For trade receivables, the Master Fund applies a simplified approach in calculating ECLs. Therefore, the Master Fund does not track changes in credit risk, but instead recognises a loss allowance based on lifetime ECLs at each reporting date. At the reporting date, the assessment of the Master Fund's debt instruments which include trade and other receivables and cash and cash equivalents were considered as de minimis. As a result, no ECL has been recognised as any amount would have been insignificant.

 

Offsetting financial instruments

 

Financial assets and financial liabilities are offset and the net amount reported in the statement of financial position if, and only if, there is a currently legally enforceable right to offset the recognised amounts and there is an intention to settle on a net basis, or to realise the asset and settle the liability simultaneously.

 

 

 

Net gain or loss on financial assets and liabilities at fair value through profit or loss

 

This item includes changes in the fair value of financial assets and liabilities held for trading or designated upon initial recognition as 'at fair value through profit or loss' and excludes interest and expenses.  At the Master Fund Level, the fair value gains and losses exclude interest and dividend income.

 

Unrealised gains and losses comprise changes in the fair value of financial instruments for the year and from reversal of prior year's unrealised gains and losses for financial instruments which were realised in the reporting period.

 

Realised gains and losses on disposals of financial instruments classified as 'at fair value through profit or loss' are calculated using the Average Cost (AVCO) method. They represent the difference between an instrument's initial carrying amount and disposal amount, or cash payments or receipts made on derivative contracts (excluding payments or receipts on collateral margin accounts for such instruments).

 

Due to and due from brokers

 

Amounts due to brokers are payables for securities purchased (in a regular way transaction) that have been contracted for but not yet delivered on the reporting date at the Master Fund level. Refer to the accounting policy for financial liabilities, other than those classified at fair value through profit or loss for recognition and measurement.

 

Amounts due from brokers include margin accounts and receivables for securities sold (in a regular way transaction) that have been contracted for but not yet delivered on the reporting date. Refer to accounting policy for financial assets at amortised cost for recognition and measurement.

 

Interest revenue and expense

 

Interest revenue and expense are recognised in profit or loss for all interest-bearing financial instruments using the effective interest method.

 

Dividend revenue

 

Dividend revenue is recognised when the Master Fund's right to receive the payment is established.
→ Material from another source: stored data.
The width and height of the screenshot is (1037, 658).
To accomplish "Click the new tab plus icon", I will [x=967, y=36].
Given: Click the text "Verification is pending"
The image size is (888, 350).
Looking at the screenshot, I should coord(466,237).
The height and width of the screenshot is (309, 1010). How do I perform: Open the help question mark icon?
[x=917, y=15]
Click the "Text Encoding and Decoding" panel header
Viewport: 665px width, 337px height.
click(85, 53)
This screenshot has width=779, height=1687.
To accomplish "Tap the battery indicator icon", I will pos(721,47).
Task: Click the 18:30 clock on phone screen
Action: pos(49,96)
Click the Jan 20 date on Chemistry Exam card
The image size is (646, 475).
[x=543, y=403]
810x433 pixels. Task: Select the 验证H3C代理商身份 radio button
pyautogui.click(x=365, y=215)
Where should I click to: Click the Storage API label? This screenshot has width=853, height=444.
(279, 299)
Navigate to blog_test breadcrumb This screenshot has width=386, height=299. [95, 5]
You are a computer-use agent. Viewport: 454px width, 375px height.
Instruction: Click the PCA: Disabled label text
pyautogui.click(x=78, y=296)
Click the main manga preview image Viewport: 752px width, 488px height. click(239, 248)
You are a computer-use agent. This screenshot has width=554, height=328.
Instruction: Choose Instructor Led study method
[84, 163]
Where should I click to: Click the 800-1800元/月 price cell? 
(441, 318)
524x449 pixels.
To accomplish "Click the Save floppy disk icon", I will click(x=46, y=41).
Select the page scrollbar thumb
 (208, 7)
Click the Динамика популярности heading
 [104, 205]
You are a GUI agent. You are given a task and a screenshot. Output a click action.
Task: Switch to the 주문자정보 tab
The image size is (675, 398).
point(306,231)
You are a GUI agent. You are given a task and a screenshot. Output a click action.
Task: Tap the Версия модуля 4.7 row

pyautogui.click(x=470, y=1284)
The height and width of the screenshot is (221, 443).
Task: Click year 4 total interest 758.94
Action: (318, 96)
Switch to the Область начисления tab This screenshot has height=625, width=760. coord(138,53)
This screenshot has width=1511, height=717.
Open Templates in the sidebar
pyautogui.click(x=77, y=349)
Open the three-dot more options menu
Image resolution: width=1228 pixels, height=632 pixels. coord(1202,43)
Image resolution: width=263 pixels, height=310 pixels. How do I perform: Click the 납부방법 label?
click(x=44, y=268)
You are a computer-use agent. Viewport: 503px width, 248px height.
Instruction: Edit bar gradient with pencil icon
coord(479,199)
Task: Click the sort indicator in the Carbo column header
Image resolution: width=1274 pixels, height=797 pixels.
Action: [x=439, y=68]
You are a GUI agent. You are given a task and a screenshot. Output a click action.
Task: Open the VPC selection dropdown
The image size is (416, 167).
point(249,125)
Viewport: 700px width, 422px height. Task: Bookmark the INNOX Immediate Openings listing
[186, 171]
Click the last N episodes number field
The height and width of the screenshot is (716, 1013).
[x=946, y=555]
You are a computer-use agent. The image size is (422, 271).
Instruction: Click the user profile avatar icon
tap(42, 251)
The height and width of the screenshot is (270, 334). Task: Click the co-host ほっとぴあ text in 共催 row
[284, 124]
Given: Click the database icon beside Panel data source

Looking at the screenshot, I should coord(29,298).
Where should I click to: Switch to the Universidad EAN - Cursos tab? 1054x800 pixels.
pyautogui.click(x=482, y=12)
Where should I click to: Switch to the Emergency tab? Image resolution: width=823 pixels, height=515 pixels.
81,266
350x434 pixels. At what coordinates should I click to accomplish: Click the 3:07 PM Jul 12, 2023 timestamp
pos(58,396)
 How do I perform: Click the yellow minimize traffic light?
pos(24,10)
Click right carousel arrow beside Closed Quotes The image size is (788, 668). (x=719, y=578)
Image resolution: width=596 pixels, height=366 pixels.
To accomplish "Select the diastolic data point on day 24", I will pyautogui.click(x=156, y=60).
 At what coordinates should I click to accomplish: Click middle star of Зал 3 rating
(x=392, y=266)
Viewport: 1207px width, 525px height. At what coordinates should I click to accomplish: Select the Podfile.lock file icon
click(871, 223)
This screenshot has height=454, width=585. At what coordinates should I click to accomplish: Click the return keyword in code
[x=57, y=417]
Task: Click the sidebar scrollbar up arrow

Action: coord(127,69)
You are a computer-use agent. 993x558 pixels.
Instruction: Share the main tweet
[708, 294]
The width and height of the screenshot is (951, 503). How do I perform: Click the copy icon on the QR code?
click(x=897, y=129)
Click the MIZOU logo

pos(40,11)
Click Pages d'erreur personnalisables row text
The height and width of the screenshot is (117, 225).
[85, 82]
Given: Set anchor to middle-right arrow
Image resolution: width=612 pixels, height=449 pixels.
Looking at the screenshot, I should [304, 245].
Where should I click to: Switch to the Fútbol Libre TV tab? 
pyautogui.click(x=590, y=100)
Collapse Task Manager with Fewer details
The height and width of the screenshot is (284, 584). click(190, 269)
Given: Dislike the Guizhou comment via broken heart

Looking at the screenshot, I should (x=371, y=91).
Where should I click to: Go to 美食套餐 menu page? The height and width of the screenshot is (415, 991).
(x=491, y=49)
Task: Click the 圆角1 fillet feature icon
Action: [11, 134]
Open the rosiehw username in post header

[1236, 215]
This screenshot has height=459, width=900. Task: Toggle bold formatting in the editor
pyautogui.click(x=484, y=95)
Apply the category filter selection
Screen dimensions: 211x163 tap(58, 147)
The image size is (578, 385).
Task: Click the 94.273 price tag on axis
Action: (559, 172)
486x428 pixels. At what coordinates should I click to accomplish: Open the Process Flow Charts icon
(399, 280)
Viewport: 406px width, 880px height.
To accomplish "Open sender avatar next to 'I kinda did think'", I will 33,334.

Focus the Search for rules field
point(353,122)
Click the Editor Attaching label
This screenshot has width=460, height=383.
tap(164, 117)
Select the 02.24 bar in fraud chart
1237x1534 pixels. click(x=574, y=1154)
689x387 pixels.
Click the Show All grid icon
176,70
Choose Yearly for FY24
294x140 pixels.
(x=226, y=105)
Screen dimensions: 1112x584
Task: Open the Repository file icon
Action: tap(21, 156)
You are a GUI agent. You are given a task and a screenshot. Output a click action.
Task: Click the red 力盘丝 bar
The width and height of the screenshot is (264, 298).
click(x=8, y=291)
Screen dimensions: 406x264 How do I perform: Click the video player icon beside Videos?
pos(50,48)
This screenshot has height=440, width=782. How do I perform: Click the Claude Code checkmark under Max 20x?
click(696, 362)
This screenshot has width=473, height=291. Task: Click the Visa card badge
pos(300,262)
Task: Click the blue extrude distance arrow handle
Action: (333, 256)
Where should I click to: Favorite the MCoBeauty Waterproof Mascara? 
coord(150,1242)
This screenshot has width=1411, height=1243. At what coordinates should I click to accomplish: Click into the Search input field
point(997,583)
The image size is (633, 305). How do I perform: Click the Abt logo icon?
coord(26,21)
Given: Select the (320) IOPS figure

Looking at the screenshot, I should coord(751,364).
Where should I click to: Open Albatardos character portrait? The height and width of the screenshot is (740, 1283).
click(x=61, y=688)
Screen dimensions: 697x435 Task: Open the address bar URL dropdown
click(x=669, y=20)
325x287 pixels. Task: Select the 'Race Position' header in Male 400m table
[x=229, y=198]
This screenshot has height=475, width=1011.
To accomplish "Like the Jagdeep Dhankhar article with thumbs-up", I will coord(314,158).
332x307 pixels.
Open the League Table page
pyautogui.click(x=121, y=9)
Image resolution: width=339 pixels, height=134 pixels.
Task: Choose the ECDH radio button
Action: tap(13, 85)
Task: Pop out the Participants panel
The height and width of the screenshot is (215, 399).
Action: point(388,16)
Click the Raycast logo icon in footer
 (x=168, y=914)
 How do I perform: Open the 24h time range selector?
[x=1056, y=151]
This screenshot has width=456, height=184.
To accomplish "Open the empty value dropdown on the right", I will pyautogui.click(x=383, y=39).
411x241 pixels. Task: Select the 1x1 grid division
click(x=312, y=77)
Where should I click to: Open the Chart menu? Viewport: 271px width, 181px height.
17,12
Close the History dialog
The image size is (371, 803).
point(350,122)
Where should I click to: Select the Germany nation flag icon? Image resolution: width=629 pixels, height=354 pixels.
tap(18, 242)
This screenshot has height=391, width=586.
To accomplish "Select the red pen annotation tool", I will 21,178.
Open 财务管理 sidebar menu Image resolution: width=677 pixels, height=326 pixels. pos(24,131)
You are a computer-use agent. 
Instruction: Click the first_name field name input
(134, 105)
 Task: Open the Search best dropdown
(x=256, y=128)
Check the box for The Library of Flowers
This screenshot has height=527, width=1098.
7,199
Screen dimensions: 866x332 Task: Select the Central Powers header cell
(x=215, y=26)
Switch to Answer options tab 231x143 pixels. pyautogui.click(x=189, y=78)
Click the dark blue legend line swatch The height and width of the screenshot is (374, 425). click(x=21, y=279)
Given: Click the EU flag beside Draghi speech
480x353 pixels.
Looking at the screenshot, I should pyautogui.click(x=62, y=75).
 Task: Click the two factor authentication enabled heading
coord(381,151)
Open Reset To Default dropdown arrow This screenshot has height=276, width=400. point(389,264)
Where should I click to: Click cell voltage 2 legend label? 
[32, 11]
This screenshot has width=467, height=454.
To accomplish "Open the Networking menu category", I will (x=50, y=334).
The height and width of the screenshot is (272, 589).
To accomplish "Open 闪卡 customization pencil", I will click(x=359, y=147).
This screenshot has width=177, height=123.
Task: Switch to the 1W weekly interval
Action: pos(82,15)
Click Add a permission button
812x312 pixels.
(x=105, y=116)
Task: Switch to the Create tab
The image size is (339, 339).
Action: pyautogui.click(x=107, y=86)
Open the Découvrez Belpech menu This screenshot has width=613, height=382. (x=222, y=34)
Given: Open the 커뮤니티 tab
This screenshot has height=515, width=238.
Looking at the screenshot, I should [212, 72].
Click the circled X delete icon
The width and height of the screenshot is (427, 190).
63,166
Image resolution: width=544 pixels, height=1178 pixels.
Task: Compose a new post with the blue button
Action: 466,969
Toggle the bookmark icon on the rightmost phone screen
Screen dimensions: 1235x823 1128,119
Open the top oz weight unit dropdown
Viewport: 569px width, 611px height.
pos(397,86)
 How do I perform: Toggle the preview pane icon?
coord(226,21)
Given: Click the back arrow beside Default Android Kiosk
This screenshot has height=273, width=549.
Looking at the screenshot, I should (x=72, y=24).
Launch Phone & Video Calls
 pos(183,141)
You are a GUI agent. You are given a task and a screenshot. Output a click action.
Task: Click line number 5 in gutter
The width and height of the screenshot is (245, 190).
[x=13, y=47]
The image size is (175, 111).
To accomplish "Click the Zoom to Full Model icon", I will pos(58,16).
Dividend revenue is presented gross of any non-recoverable withholding taxes, which are disclosed separately in profit or loss of the Master Fund.

 

6.         FINANCIAL ASSETS AND LIABILITIES AT FAIR VALUE THROUGH PROFIT OR LOSS

 

6(a).    Investment in subsidiaries at fair value

 

The Company has established Africa Opportunity Fund L.P., an exempted limited partnership in the Cayman Islands to ensure that the investments made and returns generated on the realisation of the investments made and returns generated on the realisation of the investments are both effected in the most tax efficient manner. All investments made by the Company are made through the limited partner which acts as the master fund. The limited partners of the limited partnership are the Company (96%) and AOF CarryCo Limited (4%). The general partner of the limited partnership is Africa Opportunity Fund (GP) Limited. Africa Opportunity Fund Limited hold 100% of the Africa Opportunity Fund (GP) Limited.

 



2023



USD




 

Investment in Africa Opportunity Fund L.P.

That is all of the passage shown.